OHDSI Home | Forums | Wiki | Github

Databricks (Spark) coming to OHDSI stack

Hey @Ajit_Londhe,

Yesterday there was a breakthrough with respect to the issue of the spark JDBC driver throwing errors on some of the SQL in the HADES packages.

It appears that legacy Spark JDBC drivers translate ANSI-SQL-92 queries to the Databricks SQL dialect before sending them to the server. If the application generates (spark) Databricks SQL directly, UseNativeQuery=1 should be stated as a connection configuration. With that setting, the driver passes the SQL queries verbatim to Databricks.


We’re running tests now with the new connection string and it seems to have addressed the SQL hiccups we had. I will post back next week with a more thorough assessment.

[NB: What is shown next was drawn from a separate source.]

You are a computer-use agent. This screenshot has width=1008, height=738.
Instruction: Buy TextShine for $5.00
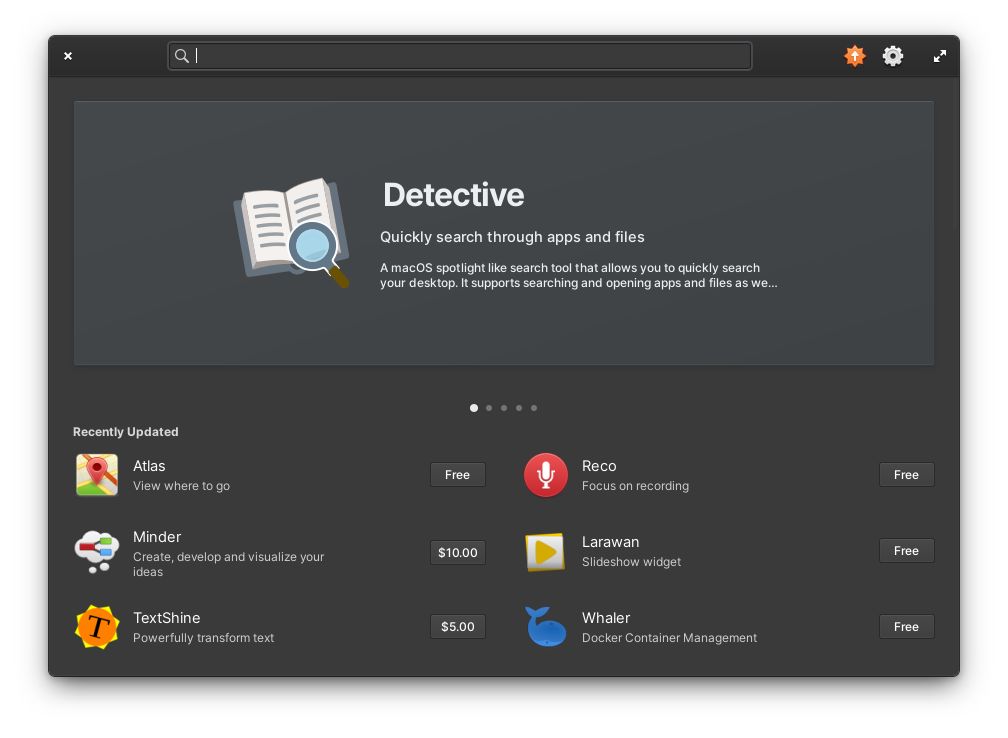(x=457, y=626)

If this solves the issue, maybe DatabaseConnector can continue supporting Spark with the added reference to the configuration, at least until such time as a partnership with Databricks can be finalised, I would imagine.

1 Like

@Luis_Pinheiro and @schuemie – I owe you and other Spark folks annoyed an apology. I neglected to mention that we used the “UseNativeQuery=1” jdbc parameter at our site to get it to work.

Documentation, documentation, documentation…

@schuemie – this is what I wanted to verify with the OHDSI spark instance. We will test this and get back to you.

@Ajit_Londhe I sent an email to your OHDSI address yesterday re convening a group to discuss support for DataBricks in OHDSI. Let me know if you didn’t get it and if you’re willing let me know your new email address. Thanks!

Just replied

Thanks Ajit!

We’ll be going forward with a call about community support for Databricks and related test environment needs.

John Gresh, your idea of a working group will be on the agenda and I will assume you want an invite unless you say otherwise.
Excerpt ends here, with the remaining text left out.